A red splash in the western horizon. Así comienza un cuento de Narayan sobre los últimos tiempos de la vida. Días largos meramente contemplativos. Un espacio privado y vacío con una ventana por la que se ve cómo cada tarde se tiñe de rojo el horizonte. El resto, un cuenco de arroz hervido y los gritos apagados de niños que juegan en alguna parte. No hay dolor ni alegría, simplemente la dulce tristeza de la aceptación.
Desde que lo leí nunca pude quitarme de la cabeza ese cuento. Un compendio de sabiduría en mi nada modesta opinión. Saber retirarse a tiempo, cuando todavía se puede distinguir. Eh ahí la clave de bóveda de una vida cumplida.
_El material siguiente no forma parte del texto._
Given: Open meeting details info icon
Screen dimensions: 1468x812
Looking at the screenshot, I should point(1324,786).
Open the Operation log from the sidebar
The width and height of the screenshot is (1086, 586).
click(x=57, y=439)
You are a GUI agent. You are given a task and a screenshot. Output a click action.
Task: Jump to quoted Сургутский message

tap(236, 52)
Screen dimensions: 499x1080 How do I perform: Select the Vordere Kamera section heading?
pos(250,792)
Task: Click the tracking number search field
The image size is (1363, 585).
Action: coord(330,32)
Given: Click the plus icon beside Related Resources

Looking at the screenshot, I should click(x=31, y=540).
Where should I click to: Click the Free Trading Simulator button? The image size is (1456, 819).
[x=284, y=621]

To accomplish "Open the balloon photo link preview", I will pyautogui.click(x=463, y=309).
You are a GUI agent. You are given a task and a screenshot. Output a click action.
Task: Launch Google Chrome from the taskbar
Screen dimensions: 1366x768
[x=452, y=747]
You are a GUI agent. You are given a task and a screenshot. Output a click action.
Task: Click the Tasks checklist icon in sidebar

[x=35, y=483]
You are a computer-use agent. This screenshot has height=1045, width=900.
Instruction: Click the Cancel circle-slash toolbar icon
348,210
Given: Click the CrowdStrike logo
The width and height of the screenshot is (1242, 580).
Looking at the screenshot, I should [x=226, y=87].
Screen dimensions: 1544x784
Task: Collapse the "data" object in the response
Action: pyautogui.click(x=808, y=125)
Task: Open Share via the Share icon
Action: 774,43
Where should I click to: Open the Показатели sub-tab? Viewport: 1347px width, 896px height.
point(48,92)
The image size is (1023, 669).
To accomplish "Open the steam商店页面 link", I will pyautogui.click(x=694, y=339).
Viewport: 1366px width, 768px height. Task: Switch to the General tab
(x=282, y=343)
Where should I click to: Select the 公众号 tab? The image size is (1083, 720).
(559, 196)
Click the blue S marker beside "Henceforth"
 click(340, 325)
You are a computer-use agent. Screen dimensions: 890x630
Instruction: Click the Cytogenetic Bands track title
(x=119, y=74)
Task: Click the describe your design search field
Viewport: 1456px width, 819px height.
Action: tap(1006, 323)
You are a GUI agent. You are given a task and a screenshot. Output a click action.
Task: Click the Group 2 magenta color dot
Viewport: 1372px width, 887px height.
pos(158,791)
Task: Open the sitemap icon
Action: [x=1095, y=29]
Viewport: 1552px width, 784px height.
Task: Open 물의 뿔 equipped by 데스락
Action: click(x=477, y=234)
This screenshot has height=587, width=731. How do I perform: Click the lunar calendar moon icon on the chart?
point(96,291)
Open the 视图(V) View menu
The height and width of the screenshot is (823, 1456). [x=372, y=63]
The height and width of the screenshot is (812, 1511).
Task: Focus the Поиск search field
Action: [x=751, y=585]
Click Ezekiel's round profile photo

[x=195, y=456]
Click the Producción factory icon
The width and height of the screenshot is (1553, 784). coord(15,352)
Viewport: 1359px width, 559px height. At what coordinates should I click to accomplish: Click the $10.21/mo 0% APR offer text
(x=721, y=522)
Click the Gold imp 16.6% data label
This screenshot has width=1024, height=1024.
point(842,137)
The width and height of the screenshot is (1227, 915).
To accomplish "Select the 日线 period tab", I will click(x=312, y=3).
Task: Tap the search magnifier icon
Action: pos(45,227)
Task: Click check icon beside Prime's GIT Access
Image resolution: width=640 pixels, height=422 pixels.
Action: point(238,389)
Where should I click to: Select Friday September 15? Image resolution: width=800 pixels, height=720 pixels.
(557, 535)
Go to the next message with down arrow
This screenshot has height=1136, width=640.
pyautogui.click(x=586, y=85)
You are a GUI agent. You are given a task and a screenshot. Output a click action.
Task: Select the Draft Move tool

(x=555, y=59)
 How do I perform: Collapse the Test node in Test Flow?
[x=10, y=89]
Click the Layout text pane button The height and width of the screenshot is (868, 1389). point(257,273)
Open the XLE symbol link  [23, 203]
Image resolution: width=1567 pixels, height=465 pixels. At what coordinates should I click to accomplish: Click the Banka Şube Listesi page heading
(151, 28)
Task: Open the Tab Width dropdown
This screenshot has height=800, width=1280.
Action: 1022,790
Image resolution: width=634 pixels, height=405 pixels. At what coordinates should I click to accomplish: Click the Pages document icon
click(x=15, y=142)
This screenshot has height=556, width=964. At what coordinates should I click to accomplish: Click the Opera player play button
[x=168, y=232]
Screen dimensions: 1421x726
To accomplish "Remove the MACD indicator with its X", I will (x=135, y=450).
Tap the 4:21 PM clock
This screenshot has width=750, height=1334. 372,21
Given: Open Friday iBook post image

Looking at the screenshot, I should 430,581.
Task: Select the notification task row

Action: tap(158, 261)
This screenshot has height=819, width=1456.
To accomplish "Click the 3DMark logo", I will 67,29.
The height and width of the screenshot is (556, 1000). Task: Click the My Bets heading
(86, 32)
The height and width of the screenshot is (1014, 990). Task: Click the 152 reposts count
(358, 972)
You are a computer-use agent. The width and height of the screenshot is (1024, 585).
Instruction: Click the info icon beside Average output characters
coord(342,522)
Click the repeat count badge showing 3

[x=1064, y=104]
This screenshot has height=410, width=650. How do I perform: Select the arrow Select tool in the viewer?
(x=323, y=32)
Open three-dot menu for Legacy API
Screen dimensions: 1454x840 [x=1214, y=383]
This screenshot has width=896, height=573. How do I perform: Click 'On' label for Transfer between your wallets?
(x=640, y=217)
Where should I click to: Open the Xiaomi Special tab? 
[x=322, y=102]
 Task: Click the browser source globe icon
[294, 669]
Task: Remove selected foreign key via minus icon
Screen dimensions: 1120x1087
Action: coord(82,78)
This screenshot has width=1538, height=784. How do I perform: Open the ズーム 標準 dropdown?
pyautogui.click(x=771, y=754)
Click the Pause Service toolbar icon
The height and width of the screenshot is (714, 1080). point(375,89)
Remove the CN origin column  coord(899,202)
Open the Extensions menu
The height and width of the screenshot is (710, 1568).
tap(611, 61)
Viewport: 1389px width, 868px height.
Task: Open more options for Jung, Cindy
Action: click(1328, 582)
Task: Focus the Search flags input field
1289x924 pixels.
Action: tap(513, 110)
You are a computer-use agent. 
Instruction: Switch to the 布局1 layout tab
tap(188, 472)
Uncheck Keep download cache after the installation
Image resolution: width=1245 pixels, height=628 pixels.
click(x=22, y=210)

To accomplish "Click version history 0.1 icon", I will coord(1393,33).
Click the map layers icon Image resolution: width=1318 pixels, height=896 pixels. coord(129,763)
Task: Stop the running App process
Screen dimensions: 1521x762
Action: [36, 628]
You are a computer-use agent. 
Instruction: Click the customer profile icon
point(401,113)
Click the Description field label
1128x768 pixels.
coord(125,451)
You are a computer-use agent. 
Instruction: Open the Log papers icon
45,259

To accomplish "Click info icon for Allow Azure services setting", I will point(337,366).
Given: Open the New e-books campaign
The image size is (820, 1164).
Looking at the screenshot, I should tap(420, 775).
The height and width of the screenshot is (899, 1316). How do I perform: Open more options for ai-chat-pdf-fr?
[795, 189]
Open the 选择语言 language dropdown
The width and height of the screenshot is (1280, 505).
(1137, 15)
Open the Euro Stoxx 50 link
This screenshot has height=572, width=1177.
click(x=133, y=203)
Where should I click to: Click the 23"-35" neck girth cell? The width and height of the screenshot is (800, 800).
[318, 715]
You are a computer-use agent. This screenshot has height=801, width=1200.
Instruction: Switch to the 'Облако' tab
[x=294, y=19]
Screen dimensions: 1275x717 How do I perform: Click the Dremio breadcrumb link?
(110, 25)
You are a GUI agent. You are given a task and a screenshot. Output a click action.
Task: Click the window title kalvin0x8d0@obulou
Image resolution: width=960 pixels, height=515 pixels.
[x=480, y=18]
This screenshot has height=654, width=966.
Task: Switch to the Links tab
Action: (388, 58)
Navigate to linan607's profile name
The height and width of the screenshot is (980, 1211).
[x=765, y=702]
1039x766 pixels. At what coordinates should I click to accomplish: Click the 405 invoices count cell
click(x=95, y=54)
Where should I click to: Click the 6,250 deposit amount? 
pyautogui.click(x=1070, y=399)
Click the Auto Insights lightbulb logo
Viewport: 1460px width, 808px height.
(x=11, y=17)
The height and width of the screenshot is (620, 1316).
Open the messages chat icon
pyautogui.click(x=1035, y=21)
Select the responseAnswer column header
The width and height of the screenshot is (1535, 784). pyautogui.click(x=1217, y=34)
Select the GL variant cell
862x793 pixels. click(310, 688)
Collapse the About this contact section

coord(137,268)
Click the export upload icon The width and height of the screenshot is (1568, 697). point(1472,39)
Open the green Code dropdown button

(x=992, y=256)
Si te equivocas en eso dejarás un rastro de malestar que envenenará los recuerdos de los tuyos.
Realmente difícil, sin embargo, acertar con el momento. Aunque más vale, creo, no alumbrar al santo que quemarle. ¡Dios mío!, me digo cada vez que voy en el tren y veo a esas recuas de viejos decrépitos arrastrando maletones mientras invariablemente se equivocan al elegir su asiento. ¿A dónde van con esa inútil carga convencidos sin duda de que todavía les queda alguna tela por cortar? No estarían mejor en su casa contemplando el red splash, pienso. Pero luego me doy cuenta de que quizá en su casa les falte los gritos de los niños que juegan en el jardín. No supieron cumplir los ciclos y les pasa lo que les pasa, que arrastran por el mundo el espectro de la muerte sin darse cuenta de lo que ensucian.
Por cierto, que en mi último viaje en tren casi me parto la espalda subiendo la maleta al maletero. Demasiado equipaje.